Really helpful. My Roland EXR 7, some times the modulation turn on automatically, it will turn of if we press the piano mode button, or cover the D beam(if the modulation function is assigned to D Beam). I have cleaned the joy stick. Still the problem exists. Some times it work correctly, but unexpectedly it will again turn to modulation turned on condition. Please help
Hi, Great video thanks and pushed me to do a successful repair myself. One thing, I read elsewhere that there are '36 shorter springs for the white keys and 25 longer springs for the black keys' but you mentioned as the other way around! Are you sure the black are for the black or was that an error?
Hello. :) Yes that is correct! Thank you for pointing it out. I had a moment of mix up there. So yes you're correct. Thanks for letting me know of the mix up. I'll add a correction in the video. :)
Bonne idée pour nettoyer son synthétiseur ! J'utilise aussi un crayon de papier à Mine Grasse pour les contacteurs 4B !... *** Good idea to clean his synthesizer! I also use a pencil to Mine Grasse for contactors 4B! ...

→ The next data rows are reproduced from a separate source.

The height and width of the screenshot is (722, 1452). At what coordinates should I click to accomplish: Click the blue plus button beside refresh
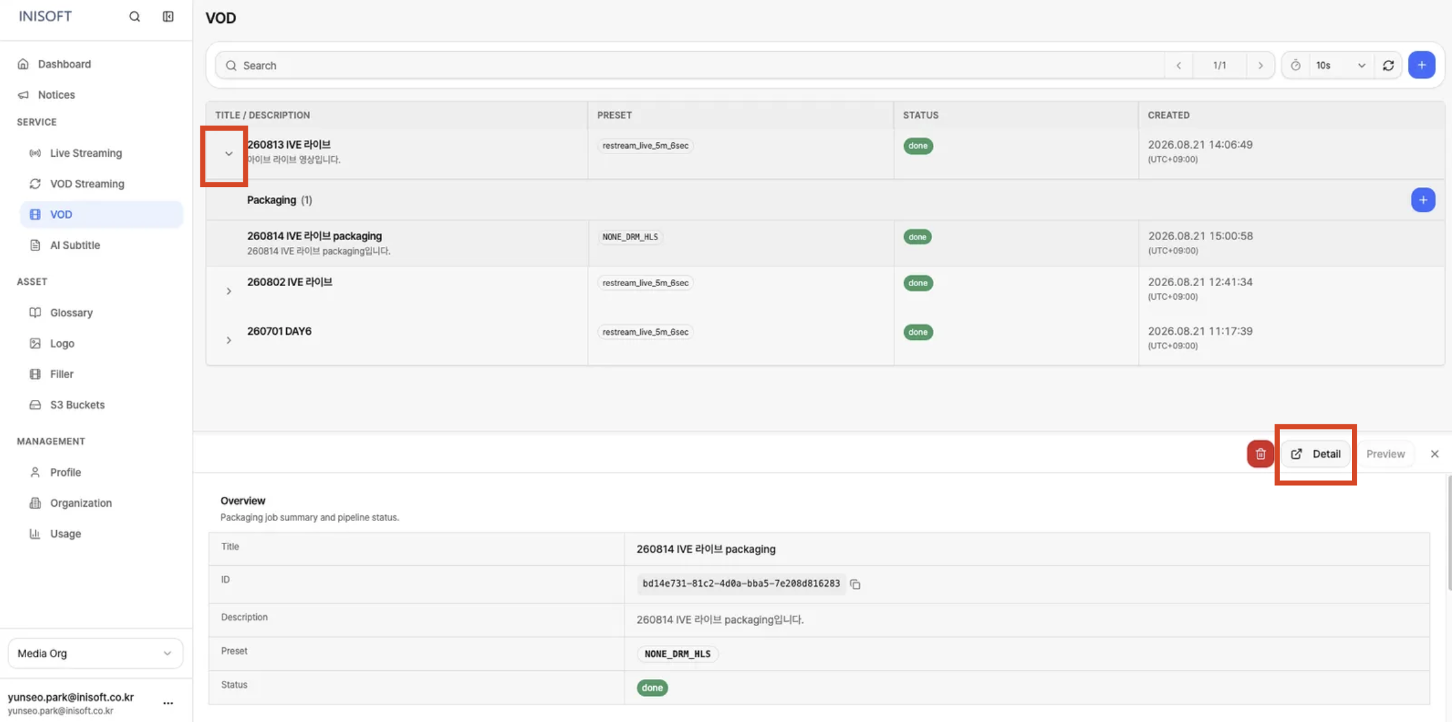coord(1421,65)
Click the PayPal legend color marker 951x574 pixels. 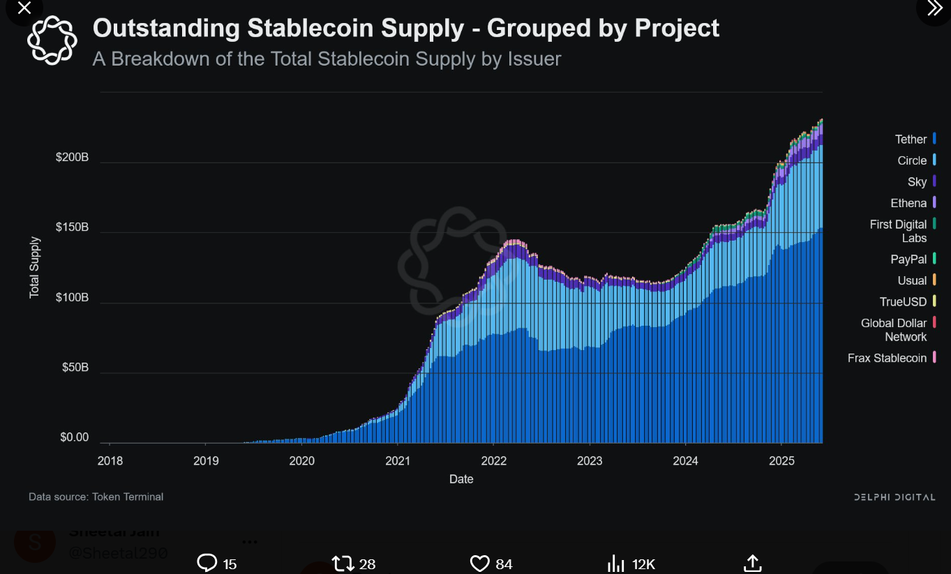click(934, 259)
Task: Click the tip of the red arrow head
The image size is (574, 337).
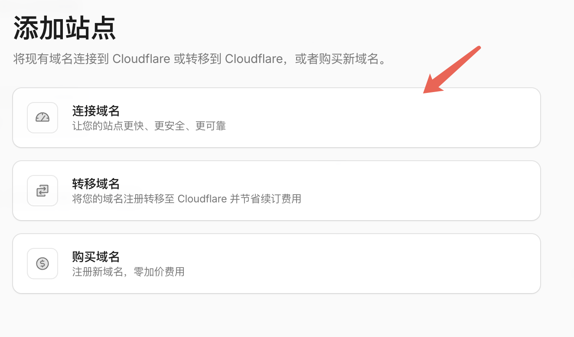Action: (425, 92)
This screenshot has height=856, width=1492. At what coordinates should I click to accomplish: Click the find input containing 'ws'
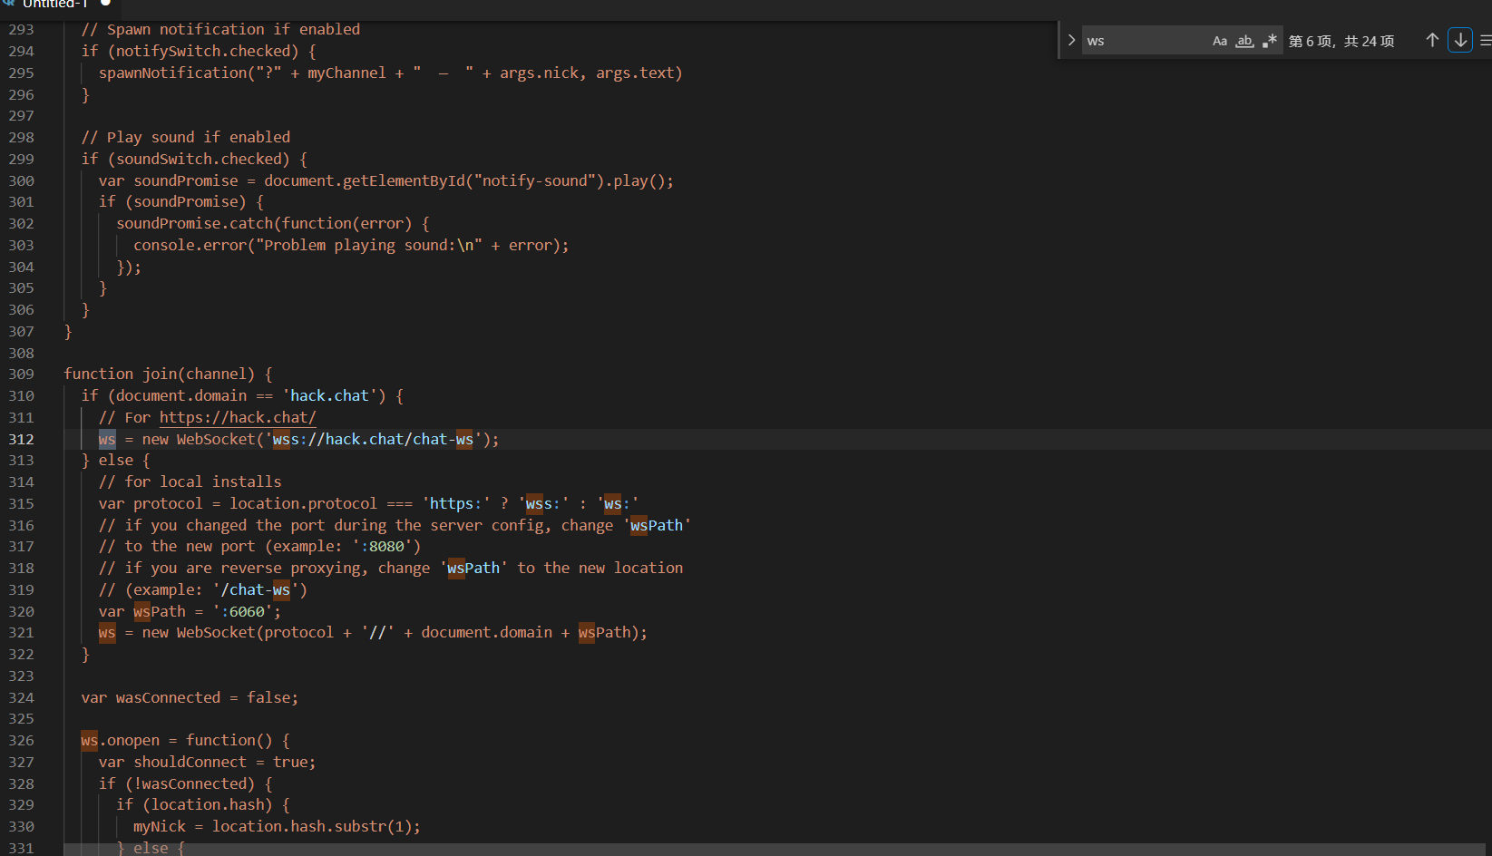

By the way, is that metal "envelope" that holds the top half of the main board really necessary? It gave me a hard time re-attaching the main board and it's gotten damaged when the previous owner cleaned the contacts. There are sharp metal edges to it that might damage the traces on the main board. I'd hate to damage it while trying to tuck the board back in.
I had a similar problem with a second hand Roland D-5. The D-5 use a flexible contact strip, the same used on the D-10, D-20 and D-70. The build quality is a total crap because electrical traces use conductive paint (similar as silver) that over years of use starts to fails. The D-50 is much better in endurance because use a cooper circuit board in the same way as other synths. I decided to use the D-5 as a sound module because has no sense to repair it.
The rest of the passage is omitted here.